Stored data:
==========

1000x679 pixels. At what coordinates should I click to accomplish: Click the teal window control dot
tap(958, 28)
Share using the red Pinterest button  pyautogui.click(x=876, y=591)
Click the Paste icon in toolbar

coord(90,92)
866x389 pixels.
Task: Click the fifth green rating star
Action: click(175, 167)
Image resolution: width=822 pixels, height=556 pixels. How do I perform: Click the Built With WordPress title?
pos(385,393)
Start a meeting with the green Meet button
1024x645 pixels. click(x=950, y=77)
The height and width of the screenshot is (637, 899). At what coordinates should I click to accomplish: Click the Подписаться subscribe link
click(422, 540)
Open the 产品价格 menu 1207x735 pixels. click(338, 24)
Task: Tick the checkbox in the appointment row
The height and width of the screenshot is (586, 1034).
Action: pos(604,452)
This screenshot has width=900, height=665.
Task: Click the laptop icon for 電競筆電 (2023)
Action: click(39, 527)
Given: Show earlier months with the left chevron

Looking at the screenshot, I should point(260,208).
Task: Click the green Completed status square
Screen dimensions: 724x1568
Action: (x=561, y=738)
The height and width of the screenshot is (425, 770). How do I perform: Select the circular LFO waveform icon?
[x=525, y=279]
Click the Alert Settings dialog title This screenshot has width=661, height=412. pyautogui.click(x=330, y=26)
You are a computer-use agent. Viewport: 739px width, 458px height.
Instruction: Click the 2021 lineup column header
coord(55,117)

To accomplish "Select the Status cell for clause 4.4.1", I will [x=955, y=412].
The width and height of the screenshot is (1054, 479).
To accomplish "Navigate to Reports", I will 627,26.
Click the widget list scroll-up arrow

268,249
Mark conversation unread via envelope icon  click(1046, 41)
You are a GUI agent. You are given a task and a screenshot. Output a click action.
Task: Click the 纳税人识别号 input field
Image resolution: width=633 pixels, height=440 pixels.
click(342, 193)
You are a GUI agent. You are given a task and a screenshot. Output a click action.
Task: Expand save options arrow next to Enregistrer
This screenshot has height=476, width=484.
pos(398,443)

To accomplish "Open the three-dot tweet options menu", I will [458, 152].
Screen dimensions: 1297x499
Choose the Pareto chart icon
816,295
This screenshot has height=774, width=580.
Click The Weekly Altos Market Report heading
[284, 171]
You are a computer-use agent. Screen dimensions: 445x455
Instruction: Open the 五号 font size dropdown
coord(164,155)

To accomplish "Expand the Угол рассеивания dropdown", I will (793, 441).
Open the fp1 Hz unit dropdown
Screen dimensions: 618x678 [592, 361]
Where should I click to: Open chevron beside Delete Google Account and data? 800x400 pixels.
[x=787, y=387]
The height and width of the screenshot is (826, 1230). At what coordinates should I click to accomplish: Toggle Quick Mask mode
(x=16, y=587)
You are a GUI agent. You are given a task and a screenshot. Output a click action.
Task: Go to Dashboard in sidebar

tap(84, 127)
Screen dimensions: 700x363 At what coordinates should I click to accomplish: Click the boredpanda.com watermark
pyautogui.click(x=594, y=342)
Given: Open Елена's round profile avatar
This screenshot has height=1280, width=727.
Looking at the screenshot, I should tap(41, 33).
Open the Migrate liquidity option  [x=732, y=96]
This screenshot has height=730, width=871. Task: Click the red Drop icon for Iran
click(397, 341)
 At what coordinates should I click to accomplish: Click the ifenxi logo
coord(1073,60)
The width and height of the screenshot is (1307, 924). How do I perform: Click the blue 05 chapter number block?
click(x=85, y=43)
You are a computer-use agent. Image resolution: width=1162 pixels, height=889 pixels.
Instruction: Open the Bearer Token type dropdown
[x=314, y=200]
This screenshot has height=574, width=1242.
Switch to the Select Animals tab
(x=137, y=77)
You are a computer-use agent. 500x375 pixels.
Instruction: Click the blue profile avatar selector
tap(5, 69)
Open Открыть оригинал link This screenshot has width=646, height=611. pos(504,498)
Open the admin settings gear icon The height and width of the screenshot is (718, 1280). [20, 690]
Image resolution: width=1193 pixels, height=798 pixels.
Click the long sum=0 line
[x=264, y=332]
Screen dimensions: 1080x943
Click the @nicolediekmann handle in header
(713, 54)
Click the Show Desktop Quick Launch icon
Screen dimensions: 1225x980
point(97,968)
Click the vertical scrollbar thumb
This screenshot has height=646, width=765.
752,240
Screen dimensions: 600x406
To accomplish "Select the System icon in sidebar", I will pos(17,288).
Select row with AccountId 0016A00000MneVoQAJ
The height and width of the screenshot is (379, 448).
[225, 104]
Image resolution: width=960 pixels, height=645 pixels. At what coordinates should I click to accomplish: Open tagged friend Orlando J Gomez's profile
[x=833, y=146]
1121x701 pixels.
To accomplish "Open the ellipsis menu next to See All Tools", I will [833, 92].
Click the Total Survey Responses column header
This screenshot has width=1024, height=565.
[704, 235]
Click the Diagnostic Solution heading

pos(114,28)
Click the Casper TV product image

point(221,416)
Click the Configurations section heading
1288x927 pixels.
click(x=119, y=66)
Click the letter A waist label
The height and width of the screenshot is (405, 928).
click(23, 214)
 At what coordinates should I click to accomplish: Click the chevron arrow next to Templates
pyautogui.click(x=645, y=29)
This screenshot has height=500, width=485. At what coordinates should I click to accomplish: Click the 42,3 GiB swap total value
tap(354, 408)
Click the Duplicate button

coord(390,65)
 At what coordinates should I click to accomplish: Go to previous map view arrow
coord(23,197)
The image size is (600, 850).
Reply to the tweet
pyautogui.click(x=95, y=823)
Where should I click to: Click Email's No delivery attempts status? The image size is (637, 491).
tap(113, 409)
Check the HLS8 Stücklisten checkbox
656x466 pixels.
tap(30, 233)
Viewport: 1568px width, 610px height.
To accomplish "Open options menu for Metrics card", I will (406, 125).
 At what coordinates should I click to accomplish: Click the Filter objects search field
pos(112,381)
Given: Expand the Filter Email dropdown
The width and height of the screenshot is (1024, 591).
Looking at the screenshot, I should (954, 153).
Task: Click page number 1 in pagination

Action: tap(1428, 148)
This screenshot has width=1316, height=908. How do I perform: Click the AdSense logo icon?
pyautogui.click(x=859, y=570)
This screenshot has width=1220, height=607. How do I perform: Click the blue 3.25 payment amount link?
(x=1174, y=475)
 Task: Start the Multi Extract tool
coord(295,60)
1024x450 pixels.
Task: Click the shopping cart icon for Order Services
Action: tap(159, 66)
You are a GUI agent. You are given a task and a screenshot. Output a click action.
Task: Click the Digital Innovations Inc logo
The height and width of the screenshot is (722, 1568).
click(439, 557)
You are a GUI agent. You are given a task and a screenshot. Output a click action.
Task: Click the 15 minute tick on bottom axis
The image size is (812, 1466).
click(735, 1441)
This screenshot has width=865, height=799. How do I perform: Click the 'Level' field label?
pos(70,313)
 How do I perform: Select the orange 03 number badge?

==========

* Goal of the exercise: Where in the entries does the word "Viewport" occur? Copy out each line that has it.

* Reply to the exercise:
You are a computer-use agent. Viewport: 739px width, 458px height.
Viewport: 1568px width, 610px height.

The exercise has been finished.